Car nous importe ici son effort de probité et son soin à ne pas simplifier. Lorsqu’il nous confesse sa satisfaction d’avoir su parfois ‘explorer une voie originale de tournage au plus proche de l’autopoïése théâtrale ….et d’avoir conduit ce projet jusqu’au bout avec un budget exceptionnellement modique’, il suscite l’empathie de tous ceux qui s’attachent à représenter intelligiblement ‘un processus anthropique’ : Génie théâtral et artistique ici, génie organisationnel ou logistique ou industriel ou urbain ou rural ou sanitaire ou éducatif ou communicationnel ou autre, nous sommes tous concernés par ces exercices cognitifs de ‘représentation de représentations’, exercices médiatés par de multiples artefacts, qu’ils soient caméras DMD (multi captation), ou Hypermédia ou logiciels de virtualisation, ou Sfumato Léonardien, ou tant d’autres anciens et prochains.
L’important n’est-il pas lors que nous sachions ‘conserver dans nos esprits et dans nos cœurs la volonté de lucidité et à la netteté de l’intellect’ nous souvenant sans cesse que ‘nos moyens d'investigations et d'action laissent loin derrière eux nos moyens de représentation et de compréhension’. (P Valery). Cette passion du partage de l’experience humaine appelle au cœur de nos pratiques et dans l’usage de nos moyens d’action, nos méditations éthiques nous invitant à développer plus encore notre passion de « comprendre pour faire et de faire pour comprendre »

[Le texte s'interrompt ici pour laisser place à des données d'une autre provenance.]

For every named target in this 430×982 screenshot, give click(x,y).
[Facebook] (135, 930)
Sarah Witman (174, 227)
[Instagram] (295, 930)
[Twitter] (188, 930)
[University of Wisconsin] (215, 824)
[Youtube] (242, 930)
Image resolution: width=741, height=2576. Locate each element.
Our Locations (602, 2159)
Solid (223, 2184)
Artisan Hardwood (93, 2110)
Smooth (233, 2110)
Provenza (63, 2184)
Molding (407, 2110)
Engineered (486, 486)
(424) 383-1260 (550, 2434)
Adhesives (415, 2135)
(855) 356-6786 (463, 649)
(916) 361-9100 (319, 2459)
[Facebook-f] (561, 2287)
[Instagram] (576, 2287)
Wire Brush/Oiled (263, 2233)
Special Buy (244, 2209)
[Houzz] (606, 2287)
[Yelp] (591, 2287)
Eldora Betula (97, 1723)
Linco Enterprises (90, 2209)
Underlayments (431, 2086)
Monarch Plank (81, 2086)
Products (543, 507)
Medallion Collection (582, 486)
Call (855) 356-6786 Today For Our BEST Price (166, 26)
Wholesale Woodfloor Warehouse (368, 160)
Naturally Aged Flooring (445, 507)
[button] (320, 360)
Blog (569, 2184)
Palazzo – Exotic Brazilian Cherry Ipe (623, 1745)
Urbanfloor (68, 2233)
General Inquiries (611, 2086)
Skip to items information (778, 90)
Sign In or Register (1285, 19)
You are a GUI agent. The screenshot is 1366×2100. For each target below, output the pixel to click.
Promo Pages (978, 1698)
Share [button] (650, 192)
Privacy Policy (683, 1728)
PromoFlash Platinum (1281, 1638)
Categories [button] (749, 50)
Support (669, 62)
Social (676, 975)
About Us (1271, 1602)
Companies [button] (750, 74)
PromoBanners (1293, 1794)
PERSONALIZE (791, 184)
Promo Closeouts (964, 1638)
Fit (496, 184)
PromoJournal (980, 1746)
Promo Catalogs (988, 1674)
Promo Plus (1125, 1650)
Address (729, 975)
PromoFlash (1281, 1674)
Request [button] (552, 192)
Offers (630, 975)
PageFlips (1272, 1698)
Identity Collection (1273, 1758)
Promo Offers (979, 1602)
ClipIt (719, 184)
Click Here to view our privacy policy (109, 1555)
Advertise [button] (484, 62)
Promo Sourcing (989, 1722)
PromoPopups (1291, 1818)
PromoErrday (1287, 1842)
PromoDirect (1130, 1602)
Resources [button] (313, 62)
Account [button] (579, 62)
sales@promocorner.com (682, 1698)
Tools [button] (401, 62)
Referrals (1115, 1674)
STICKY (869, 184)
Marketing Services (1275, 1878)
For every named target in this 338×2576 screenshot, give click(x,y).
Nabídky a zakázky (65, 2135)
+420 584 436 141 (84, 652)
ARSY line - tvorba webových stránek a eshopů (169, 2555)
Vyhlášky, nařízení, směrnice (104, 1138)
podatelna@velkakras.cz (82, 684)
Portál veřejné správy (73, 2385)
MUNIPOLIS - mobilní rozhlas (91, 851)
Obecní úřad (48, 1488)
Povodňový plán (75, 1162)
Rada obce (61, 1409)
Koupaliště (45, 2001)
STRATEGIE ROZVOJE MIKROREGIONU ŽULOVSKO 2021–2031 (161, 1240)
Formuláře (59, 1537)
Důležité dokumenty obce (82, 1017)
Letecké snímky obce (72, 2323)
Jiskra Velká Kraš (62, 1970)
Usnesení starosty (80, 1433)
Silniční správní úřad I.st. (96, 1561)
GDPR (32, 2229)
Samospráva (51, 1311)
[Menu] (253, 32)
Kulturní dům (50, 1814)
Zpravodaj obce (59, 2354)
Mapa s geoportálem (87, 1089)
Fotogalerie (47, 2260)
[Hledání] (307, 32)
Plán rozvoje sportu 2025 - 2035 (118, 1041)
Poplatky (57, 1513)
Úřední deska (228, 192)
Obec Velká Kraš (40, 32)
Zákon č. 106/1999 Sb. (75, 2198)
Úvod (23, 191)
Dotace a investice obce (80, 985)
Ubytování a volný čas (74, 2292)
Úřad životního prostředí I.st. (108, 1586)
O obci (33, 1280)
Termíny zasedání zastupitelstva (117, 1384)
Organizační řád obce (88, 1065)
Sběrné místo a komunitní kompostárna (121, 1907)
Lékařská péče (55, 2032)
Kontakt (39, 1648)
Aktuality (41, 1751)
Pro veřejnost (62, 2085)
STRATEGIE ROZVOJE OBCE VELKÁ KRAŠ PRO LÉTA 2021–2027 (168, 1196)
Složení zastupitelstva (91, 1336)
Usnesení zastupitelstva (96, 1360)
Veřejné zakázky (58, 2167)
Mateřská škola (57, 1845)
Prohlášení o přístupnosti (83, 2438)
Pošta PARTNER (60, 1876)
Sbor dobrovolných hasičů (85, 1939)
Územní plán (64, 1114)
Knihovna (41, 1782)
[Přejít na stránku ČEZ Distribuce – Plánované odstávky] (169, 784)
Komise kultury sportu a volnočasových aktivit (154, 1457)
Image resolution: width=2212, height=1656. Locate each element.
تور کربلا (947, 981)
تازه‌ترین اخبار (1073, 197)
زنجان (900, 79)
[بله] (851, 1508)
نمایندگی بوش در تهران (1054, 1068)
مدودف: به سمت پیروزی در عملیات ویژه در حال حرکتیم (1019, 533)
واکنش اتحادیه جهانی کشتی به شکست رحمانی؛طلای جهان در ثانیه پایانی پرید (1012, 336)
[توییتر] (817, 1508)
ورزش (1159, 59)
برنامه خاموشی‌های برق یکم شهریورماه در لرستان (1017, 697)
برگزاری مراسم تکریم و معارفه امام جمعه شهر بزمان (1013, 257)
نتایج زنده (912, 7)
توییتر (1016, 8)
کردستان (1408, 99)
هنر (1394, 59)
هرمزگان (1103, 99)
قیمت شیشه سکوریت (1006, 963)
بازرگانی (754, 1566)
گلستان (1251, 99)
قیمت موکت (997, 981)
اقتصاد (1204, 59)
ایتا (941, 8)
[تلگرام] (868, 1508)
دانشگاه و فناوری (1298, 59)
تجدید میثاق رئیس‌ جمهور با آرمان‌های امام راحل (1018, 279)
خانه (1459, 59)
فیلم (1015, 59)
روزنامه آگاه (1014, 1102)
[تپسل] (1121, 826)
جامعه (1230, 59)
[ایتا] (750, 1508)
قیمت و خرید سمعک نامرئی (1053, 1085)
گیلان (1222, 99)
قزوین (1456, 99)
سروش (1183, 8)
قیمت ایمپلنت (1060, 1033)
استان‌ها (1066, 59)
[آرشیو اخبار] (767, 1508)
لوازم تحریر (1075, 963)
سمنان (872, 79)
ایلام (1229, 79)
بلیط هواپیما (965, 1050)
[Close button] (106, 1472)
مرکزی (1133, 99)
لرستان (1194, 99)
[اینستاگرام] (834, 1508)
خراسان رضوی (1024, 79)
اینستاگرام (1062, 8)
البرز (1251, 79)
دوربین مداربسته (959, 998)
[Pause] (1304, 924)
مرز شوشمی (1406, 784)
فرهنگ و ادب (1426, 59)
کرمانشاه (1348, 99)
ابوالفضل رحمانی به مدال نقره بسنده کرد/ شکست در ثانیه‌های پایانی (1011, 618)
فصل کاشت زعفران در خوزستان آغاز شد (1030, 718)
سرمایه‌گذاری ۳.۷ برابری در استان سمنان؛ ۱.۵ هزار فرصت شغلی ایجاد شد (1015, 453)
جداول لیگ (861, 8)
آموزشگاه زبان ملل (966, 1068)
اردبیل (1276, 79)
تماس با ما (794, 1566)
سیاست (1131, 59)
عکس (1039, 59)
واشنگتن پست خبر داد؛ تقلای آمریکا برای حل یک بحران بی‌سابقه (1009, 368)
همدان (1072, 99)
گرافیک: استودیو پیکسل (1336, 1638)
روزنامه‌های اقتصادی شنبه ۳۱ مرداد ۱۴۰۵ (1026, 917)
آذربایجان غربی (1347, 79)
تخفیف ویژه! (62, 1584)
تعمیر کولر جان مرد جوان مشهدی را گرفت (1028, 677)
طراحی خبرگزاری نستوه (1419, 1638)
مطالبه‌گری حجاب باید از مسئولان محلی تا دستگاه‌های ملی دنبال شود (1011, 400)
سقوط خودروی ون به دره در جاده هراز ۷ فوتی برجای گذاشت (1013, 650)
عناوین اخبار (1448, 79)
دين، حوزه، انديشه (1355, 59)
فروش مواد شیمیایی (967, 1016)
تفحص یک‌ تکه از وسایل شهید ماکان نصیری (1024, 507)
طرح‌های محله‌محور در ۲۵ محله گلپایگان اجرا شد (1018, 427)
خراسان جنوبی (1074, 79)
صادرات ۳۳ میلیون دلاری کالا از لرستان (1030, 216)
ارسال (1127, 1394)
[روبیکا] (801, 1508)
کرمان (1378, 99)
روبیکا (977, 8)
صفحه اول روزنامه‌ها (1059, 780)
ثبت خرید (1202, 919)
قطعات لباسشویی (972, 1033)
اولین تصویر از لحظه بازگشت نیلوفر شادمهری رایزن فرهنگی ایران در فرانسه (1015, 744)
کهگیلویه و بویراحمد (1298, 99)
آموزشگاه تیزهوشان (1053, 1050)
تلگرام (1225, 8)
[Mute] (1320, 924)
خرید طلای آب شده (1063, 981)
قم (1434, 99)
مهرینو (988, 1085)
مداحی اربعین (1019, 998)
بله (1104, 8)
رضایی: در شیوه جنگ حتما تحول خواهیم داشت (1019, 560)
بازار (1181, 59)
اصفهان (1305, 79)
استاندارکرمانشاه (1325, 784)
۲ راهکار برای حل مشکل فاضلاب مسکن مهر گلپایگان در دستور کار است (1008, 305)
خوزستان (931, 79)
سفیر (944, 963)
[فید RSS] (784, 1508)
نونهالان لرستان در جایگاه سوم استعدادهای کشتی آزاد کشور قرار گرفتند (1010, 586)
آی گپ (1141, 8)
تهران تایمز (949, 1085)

Eclairerai je le lecteur s’étonnant de mon attention a cette œuvre insolite sans doute (au moins par son titre plus que par son projet) hors des milieux professionnels du théâtre, en lui mentionnant le rappel que fait P Bouchez de ‘celui qui fut (son) second maître à penser, Edgar Morin ‘(le premier ayant été H Laborit, le troisième, D Mesguich). ‘Je me plongeais tout entiers dans La Méthode avec un enthousiasme mêlé de ferveur…La pensée de la complexité de cet auteur majeur qui me paraissait très en avance sur son époque, avait peu à peu imprégné tout mon état mental….J’avais accés à un niveau de pensée récursive qui n’était pas celui de mon niveau de conscience habituel’ (p.303-4). Ainsi s’ouvrait l’attention à cette ‘intelligible imprévisibilité essentielle’ de toute ‘représentation de représentation’ poïétique plus que mimétique.
Attachons nous dés lors à lire aussi cette experience se transformant en science avec conscience.